As head of the Army's Aeronautical Department, Yamashita was dispatched with a delegation to Germany in the spring of 1940 to study Blitzkrieg tactics and the technology and production methods that supported it. During this trip, he was introduced to both Hitler and Mussolini. Yamashita produced a report on his return that recommended, among other things, that the Army and Navy be unified under a single command modeled on the Oberkommando der Wermacht and then ally with Germany against Russia. Tojo, who had no interest in a unified command, used Yamashita's report as an excuse to post him to Manchuria to set up a new army headquarters (Kwantung Defense Army) in preparation for operations against the Russians. In fact, by this time, the decision had already been made to maintain neutrality with Russia.

An extremely capable officer, Yamashita was a lieutenant general in command of 25 Army at the start of the Pacific War. He led a stunningly successful campaign in Malaya that culminated in his bluffing the British into surrendering Singapore to an inferior force whose logistics were on the verge of collapse. When Percival attempted to negotiate more favorable surrender terms, Yamashita replied, "All I want to know from you is yes or no."

Yamashita got on poorly with his principle commanders during the Malaya campaign, accusing both Matsui of 5 Division and Nishimura of Imperial Guards Division of disobeying orders to attack at once. In the culture of the Imperial Army, this was tantamount to an accusation of cowardice. Yamashita got along particularly poorly with Nishimura, distrusting both him and his chief of staff.

Tojo was jealous of Yamashita's success and got him transferred to command of 1 Area Army at Botenko in Manchuria in July 1942, before Yamashita could even read his victory speech to the Emperor. 1 Area Army was an important command, but it was also a long way from Tokyo. He languished here for most of the war, although he was promoted to full general in 1943. However, Yamashita was recalled to lead the defense of the Philippines in August 1944 and served here the remainder of the war (Hastings 2007):

The battle we are going to fight will be decisive for Japan's fate. Each of us bears a heavy responsibility for our part in it. We cannot win this war unless we work closely and harmoniously together. We must do our utmost, setting aside futile recriminations about the past. I intend to fight a ground battle, regardless of what the navy and air force do. I must ask for your absolute loyalty, for only thus can we achieve victory.

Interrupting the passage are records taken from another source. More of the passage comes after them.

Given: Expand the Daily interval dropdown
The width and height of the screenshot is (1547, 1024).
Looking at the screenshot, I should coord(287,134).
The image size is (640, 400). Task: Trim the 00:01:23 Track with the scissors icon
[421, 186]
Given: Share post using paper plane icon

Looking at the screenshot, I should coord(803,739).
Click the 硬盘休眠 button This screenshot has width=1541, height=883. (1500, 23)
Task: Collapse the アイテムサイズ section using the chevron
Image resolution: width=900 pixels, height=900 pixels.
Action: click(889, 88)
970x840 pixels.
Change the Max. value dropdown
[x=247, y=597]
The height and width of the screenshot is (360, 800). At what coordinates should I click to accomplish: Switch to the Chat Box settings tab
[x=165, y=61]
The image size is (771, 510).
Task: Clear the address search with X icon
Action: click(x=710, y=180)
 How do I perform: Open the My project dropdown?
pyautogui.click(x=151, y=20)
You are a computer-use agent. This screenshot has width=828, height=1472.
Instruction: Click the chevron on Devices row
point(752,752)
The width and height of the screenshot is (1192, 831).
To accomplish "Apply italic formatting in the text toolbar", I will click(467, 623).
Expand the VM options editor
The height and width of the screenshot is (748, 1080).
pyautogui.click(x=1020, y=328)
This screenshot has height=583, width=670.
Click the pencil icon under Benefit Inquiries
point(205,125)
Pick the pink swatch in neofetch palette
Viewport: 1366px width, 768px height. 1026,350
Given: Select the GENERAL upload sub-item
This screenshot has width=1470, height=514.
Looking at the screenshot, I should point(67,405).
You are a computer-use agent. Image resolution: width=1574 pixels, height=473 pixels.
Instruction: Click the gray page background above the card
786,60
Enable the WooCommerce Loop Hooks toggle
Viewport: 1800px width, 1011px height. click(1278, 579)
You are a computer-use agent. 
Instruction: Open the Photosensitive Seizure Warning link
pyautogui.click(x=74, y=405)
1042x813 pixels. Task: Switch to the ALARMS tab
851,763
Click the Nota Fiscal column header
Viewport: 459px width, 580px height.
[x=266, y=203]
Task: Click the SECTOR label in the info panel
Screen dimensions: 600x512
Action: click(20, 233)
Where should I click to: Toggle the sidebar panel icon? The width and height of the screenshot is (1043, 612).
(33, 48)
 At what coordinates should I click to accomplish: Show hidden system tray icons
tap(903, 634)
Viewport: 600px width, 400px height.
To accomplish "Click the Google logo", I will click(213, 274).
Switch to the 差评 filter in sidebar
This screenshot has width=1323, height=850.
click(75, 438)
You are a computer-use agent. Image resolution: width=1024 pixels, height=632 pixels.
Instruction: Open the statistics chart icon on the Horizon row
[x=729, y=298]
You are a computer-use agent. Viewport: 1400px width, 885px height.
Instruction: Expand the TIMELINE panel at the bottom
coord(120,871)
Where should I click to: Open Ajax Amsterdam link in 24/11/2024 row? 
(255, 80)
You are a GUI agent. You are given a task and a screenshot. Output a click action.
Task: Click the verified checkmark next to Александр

A large number of atrocities took place during both the Malaya and Philippines campaigns. However, it appears that most of the Malayan atrocities were the work of junior staff officers, particularly the notorious Tsuji Masanobu, It was for the Philippine atrocities, particularly in Manila, that Yamashita was tried, convicted, and hanged in 1946.  Yamashita claimed at his trial that communications were poor and the situation confused, and that the defense of Manila and the atrocities committed within the city were instigated by the Special Naval Landing Forces. Yamashita testified that these were not under his direct control and acted against his intentions. Some credibility was lent to this testimony by radio messages from Yamashita to Yokoyama chastising him for failing to get Iwabuchi out of the city.  No testimony was given that Yamashita ordered any of the atrocities. The prosecution argued instead that it was impossible for Yamashita to have not known what was taking place. Contrary to Yamashita's testimony, it was clear that his headquarters received constant reports from Manila on the progress of the battle. It could not have helped Yamashita's defense that defense testimony regarding provision of food to internees was obviously perjured.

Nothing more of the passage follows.